Because feed wheat is so expensive, the US Ag Attaché in Vietnam expects corn imports to increase 600,000 mt this year.
ABIOVE left their Brazil soybean estimate unchanged at 125.3 million mt (USDA at 125 million). They did lower their export estimate 500,000 mt to 77.2 million (USDA at 82.75million mt).
BAGE estimated Argentina’s wheat planted area would be about 6.5 million hectares, down 200,000 from last year.
Turkey is expected to increase wheat production by 1 million mts to 17 million this year despite high input costs according to Foreign Agricultural Service of the USDA. Turkey is the world’s largest flour exporter.
Nine tankers carrying Russian crude and fuel oil have unloaded in the United States this month and are likely the last ones to deliver due to sanctions. April 22 is when the ban on imports of Russian crude and refined products takes effect.
The weekly energy report showed crude oil inventory had declined more than anticipated, but futures did not provide a bullish reaction. Diesel inventories also declined last week and May diesel futures yesterday at the second highest settlement ever.
Wheat Put Options Lessons, part 5
Yesterday’s option lesson ended with the question of when did the September $10 put option (and all September put options) die and dead beyond all doubt?
Was it when the $10 put became worthless? Meaning no one would pay even a fraction of a cent for it? No.
Was it when the wheat futures hit $25? No.
All the CBOT September 2022 put options will be alive (viable) until the end of trading at CBOT on August 26th.
For the example, we had September wheat at $25 in June and $6 on August 26th.
What do you suppose the right to sell September wheat futures at $10 is worth on its last trading day with September wheat futures at $6.00?
Yep, $4.00 a bushel. The buyer can:
sell that put option for $4
can exchange it for a short (sold) futures position at $10 or
walk away from it with no penalty.
Even when that option was worthless for several months in the early summer, it still gave the owner the right to sell September wheat futures at $10.
Clearly, if a farmer sold September wheat futures even at the high price of $11, he would never feed his futures account $14 per bushel ($70,000 on one 5,000 bushel contract), but the put option was never liquidated because the financial loss was limited to the cost of the put.
When wheat futures price was above $18 or so, that $10 put was worthless because nobody would pay anything for it. Even though it was worthless, it was still viable; the right to sell at $10 was always there until the close of business on expiration day. Never forget that.
September wheat settled yesterday at $10.95¼, down 9¾ cents, so the premiums of the puts were (late insert should have been) up.
Since the delta of the $10.00 put is 0.31, the premium of the $10.00 put should have moved higher by 0.31 times the futures change of 9¾ cents which = 3.0225 cents which = about 3 and 3/8 cents.
On Tuesday’s close, the $10.00 put premium was 54¾ cents.

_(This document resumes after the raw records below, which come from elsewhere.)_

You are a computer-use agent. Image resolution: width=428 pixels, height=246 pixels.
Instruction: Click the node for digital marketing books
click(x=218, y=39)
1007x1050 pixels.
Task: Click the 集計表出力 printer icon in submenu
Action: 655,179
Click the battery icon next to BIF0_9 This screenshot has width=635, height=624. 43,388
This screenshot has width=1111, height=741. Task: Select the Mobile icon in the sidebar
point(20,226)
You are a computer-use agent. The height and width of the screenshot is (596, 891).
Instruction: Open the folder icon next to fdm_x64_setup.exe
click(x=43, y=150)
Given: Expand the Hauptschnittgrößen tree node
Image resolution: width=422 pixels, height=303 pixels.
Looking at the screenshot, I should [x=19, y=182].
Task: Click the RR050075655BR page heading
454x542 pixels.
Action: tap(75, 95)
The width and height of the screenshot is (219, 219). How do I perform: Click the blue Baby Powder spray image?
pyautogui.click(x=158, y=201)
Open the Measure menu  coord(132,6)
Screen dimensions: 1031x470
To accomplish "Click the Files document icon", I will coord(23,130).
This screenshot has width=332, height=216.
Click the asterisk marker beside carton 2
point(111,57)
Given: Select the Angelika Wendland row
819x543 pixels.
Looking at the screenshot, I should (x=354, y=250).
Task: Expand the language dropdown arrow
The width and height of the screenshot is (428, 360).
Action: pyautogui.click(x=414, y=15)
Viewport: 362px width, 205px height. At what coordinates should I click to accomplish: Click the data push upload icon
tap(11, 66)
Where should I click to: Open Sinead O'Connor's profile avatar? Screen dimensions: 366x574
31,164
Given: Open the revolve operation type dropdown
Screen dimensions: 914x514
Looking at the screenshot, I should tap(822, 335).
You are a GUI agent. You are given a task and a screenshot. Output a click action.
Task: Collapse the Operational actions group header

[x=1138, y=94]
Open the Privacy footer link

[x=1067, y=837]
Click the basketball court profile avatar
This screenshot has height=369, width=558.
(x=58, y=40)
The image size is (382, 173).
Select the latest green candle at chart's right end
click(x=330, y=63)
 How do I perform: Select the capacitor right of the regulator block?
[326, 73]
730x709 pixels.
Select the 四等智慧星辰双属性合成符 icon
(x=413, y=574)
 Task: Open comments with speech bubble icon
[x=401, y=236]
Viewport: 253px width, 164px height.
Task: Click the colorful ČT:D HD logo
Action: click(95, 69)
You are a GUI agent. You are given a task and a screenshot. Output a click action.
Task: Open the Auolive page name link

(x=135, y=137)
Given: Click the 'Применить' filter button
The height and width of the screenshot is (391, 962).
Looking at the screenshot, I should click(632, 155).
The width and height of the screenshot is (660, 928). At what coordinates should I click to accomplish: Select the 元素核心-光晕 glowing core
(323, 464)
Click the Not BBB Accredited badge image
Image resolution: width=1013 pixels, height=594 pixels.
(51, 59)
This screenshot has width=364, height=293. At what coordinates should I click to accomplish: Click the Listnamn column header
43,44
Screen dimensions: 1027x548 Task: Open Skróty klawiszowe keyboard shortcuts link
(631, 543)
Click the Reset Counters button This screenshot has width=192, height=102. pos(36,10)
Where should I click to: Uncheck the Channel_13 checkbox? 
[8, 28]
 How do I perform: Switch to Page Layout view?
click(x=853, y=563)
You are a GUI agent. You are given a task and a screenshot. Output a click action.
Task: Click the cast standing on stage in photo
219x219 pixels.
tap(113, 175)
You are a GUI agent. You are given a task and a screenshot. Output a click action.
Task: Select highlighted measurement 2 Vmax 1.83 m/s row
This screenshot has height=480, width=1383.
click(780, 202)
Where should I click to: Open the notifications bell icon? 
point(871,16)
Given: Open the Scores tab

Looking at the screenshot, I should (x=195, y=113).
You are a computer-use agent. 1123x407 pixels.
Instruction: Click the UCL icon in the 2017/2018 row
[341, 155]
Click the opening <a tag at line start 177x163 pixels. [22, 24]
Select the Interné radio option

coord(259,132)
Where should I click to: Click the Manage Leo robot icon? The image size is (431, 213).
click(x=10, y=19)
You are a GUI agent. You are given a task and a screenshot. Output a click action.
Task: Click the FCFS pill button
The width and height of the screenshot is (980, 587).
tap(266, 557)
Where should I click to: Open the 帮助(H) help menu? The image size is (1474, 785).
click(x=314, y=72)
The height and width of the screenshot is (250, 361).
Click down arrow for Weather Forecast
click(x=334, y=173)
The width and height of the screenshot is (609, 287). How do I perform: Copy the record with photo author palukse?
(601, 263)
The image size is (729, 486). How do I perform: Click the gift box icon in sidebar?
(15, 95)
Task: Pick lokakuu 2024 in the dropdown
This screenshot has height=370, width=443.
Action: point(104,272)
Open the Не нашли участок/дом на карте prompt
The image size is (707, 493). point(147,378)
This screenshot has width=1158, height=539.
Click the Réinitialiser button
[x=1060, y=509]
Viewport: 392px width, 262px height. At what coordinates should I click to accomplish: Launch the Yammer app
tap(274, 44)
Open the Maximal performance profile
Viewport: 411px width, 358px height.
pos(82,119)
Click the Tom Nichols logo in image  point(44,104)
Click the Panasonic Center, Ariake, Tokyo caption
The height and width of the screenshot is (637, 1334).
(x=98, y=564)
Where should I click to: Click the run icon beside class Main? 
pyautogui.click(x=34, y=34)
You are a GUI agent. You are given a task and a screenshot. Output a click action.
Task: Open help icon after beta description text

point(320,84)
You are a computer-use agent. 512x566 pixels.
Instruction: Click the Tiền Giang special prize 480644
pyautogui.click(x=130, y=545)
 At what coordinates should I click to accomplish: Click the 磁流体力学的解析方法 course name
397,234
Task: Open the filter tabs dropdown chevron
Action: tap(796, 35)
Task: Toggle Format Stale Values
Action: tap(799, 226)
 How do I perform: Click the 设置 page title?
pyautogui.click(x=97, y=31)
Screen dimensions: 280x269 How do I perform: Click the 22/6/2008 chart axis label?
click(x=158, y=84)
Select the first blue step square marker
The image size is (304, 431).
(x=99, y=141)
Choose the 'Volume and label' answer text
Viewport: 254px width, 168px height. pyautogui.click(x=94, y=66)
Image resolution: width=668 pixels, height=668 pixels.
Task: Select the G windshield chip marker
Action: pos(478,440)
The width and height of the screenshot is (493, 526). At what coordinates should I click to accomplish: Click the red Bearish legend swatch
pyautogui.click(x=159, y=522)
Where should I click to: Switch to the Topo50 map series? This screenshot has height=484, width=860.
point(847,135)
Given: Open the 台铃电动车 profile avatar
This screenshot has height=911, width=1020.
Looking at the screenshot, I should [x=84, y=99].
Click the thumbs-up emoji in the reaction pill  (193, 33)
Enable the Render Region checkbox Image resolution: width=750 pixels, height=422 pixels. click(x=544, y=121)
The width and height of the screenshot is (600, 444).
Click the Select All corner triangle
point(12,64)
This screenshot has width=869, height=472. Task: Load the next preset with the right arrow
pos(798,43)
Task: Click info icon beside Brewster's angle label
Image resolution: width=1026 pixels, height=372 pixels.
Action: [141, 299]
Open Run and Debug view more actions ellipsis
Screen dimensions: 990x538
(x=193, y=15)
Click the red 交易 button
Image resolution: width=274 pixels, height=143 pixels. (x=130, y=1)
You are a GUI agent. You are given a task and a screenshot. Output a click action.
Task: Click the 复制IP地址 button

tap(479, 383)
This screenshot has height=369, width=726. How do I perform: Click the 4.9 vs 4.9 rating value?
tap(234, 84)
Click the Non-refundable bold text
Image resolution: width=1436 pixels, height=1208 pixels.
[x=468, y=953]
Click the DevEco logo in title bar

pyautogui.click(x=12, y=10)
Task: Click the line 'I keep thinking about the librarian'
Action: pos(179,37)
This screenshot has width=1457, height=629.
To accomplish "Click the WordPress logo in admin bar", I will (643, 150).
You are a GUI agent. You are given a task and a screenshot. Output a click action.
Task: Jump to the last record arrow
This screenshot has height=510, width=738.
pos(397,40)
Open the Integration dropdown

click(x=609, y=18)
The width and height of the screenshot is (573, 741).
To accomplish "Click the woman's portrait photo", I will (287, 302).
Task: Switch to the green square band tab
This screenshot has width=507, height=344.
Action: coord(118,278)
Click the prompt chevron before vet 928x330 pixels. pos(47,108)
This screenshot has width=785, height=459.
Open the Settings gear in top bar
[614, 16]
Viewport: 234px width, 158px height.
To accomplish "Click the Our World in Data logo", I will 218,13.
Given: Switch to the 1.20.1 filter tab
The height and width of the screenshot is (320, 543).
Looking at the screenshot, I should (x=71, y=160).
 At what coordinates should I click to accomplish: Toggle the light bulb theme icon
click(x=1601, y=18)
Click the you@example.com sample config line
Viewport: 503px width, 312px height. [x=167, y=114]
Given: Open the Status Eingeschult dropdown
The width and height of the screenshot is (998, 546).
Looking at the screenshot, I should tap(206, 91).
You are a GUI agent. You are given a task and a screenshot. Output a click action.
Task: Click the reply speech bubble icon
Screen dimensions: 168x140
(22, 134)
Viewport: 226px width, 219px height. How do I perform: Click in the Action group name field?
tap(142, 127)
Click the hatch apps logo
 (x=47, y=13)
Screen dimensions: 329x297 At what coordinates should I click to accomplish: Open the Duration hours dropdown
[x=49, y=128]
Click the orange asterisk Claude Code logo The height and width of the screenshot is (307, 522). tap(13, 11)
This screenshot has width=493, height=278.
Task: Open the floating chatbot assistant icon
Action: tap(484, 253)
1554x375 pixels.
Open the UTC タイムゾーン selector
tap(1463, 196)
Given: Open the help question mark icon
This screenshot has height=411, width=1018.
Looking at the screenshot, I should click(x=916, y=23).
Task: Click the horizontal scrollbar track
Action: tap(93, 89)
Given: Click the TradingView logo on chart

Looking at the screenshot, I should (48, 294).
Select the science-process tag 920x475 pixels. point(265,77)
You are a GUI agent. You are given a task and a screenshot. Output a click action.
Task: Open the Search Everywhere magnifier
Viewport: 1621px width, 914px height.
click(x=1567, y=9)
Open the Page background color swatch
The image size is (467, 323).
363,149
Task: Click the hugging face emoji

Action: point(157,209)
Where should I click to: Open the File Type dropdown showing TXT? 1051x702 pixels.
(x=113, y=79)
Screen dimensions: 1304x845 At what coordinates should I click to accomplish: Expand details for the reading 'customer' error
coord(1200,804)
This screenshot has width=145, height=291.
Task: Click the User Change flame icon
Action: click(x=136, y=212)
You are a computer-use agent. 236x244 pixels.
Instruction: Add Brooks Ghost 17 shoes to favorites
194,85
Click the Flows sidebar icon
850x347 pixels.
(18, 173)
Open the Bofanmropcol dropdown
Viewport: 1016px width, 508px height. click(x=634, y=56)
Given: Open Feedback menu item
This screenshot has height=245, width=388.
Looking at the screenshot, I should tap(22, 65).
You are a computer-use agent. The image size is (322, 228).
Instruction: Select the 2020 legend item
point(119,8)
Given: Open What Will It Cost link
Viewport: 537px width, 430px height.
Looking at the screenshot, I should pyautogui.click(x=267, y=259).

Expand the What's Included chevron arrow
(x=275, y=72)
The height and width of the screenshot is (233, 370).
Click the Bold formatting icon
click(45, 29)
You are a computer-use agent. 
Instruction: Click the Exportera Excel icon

Yesterday, the premium settlement was 55¼ cents, a change of only a half cent.
Well, shucks; that is why we say nothing is 100% in this business! The premium should have moved higher by about 3 cents!
Options values, like futures values are determined by “bid & ask”; specifically, what price is someone willing to pay for the option and what price is someone willing to sell the same option. You have all been to auctions and have seen things that went way too low or way too high.
There is a possibility the options traders thought the futures were too low and did not increase the put options prices as much as the delta indicated.
In any case, on Wednesday, the September 2022 $10.00 CBOT wheat put gained $25, which is a half cent on 5,000 bushels.
If one had a short September futures position, Wednesday’s profit would have been $497.50.
Again, which is better? Making $25 or making $497.50?
Take a look at yesterday’s premium below and the day before for the $9.00 put… The $9.00 September put’s premium actually lost a quarter cent yesterday! Now that is a bummer! Futures go down and the value of the put went down also; it is not supposed to work that way! But auctions do work that way sometimes.
Wednesday’s market action smells (feels, gut feeling, intuition, instinct, etc) like a “bear trap”. A “bear” is a person who thinks the market will move lower… as I (Roger) do! Wednesday’s futures action allowed us bears to think we are finally right about the market going lower because the futures traded lower and settled lower than any day since April 11th. But I sense this may be a trap because the options did not trade the way they should have traded.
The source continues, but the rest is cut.